He drew attention to BTC’s price action from mid-December to mid-January. During that time, the leading cryptocurrency traded within a $3,564 to $4,241 Fibonacci range.
While this isn’t anything notable in and of itself, the asset failed to break above its 0.786 Fibonacci ($4,096) prior to falling dramatically – all on somewhat declining trading activity.
“Awfully Similar”: Trader Wary Bitcoin Could Plummet
Although analysts have been surprisingly cheery over recent days, some have kept a level head. Amarok, a crypto-centric chartist, recently issued a warning to his investors via Twitter about the short-term prospects of Bitcoin.
While the current chart is far from identical with zero impurities, BTC recently failed to surge past its 0.786 Fibonacci ($4,072 – see the similarities?). Again, this all has been underscored by somewhat waning trading activity.
Amarok seems to be implying that BTC could soon trade near its 0.0 Fibonacci at $3,640, putting the cryptocurrency below the ever-important $3,900 level of support.
He isn’t the only one keeping his head on a swivel, especially as many are sure that Bitcoin establishing fresh lows is out of the realm of possibility. Crypto Krillin recently explained that there’s a high likelihood that the “moment of truth” for BTC is very near.

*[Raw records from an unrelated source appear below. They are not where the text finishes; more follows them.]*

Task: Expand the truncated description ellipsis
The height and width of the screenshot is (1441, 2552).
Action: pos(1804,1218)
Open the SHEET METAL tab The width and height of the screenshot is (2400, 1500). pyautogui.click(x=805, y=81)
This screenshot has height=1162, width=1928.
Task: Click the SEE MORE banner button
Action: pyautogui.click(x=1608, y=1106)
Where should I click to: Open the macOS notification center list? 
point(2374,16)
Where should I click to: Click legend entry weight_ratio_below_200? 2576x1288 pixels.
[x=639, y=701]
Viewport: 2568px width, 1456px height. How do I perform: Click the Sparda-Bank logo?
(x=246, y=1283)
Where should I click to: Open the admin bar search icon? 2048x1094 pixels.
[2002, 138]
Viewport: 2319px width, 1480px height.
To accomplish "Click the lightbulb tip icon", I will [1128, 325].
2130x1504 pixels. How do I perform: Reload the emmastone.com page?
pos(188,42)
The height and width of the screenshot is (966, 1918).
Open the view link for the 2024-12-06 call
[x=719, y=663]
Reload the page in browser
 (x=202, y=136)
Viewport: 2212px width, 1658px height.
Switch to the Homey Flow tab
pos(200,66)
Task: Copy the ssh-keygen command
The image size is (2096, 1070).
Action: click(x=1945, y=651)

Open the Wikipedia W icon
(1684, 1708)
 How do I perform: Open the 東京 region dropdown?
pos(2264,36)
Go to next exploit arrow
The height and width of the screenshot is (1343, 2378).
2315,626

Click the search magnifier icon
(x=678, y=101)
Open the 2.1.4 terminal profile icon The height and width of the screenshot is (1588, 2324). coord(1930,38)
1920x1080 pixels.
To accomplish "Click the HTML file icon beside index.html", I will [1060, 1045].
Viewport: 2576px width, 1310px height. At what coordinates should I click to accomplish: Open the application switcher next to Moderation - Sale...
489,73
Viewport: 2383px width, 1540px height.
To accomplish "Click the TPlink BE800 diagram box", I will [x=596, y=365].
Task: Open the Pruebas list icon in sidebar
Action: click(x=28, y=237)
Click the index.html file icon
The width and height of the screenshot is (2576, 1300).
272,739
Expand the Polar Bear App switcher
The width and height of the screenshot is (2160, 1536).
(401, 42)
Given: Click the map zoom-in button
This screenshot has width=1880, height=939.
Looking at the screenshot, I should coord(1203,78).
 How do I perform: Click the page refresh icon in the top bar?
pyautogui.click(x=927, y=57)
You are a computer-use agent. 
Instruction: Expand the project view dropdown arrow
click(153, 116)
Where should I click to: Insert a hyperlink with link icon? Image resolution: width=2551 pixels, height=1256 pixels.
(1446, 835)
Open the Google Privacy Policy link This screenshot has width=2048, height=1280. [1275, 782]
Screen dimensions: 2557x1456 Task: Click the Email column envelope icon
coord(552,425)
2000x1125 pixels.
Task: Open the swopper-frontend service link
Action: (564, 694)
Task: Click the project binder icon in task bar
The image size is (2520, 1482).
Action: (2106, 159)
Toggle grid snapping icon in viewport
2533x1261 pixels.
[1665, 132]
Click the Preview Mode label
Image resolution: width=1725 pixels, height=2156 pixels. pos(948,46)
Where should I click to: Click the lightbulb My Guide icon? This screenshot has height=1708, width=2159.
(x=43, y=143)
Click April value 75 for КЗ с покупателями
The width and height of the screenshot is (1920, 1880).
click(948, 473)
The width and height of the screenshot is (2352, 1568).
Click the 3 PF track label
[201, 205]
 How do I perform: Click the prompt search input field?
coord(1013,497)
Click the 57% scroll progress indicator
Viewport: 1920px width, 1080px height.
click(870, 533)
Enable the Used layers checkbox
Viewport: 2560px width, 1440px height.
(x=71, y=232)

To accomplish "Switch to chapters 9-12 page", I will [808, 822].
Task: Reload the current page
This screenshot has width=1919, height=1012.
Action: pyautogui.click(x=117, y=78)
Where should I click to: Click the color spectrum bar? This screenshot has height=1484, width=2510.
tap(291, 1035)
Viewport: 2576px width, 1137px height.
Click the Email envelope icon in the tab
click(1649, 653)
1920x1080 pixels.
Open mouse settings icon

To back his idea that the stars are aligning, Krillin looks to a long-term declining trendline drawn from the top of 2017’s bubble, a long-term triangle that squeezed BTC throughout 2018, and a recent ascending pattern spotted by Galaxy. As so many lines are converging, Krillin remarks that there are two possible scenarios: BTC breaks through the Ichimoku Cloud it sits under to $5,500, or it falls to $3,000 as sell-side pressure disallows it from breaking the aforementioned lines.